Methods: An adaptive mpMRI fusion method was developed with five components: image pre-processing, fusion algorithm, database, adaptation rules, and fused MRI. Linear-weighted summation algorithm was used for fusion. Weight-driven and feature-driven adaptations were designed for different applications. A clinical-friendly graphic-user-interface (GUI) was developed in Matlab and used for mpMRI fusion. Twelve liver cancer patients and a digital human phantom were included in the study. Synthesis of novel image contrast and enhancement of image signal and contrast were examined in patient cases. Tumor contrast-to-noise ratio (CNR) and liver signal-to-noise ratio (SNR) were evaluated and compared before and after mpMRI fusion.
Results: The fusion platform was applicable in both XCAT phantom and patient cases. Novel image contrasts, including enhancement of soft-tissue boundary, vertebral body, tumor, and composition of multiple image features in a single image were achieved. Tumor CNR improved from -1.70 ± 2.57 to 4.88 ± 2.28 (p < 0.0001) for T1-w, from 3.39 ± 1.89 to 7.87 ± 3.47 (p < 0.01) for T2-w, and from 1.42 ± 1.66 to 7.69 ± 3.54 (p < 0.001) for T2/T1-w MRI. Liver SNR improved from 2.92 ± 2.39 to 9.96 ± 8.60 (p < 0.05) for DWI. The coefficient of variation (CV) of tumor CNR lowered from 1.57, 0.56, and 1.17 to 0.47, 0.44, and 0.46 for T1-w, T2-w and T2/T1-w MRI, respectively.

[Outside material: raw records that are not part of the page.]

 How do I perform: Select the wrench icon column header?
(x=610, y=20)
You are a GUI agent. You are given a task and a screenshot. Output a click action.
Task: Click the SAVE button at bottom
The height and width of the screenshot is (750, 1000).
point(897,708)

Conclusion: A multiparametric MRI fusion method was proposed and a prototype was developed. The method showed potential in improving clinically relevant features such as tumor contrast and liver signal. Synthesis of novel image contrasts including the composition of multiple image features into single image set was achieved.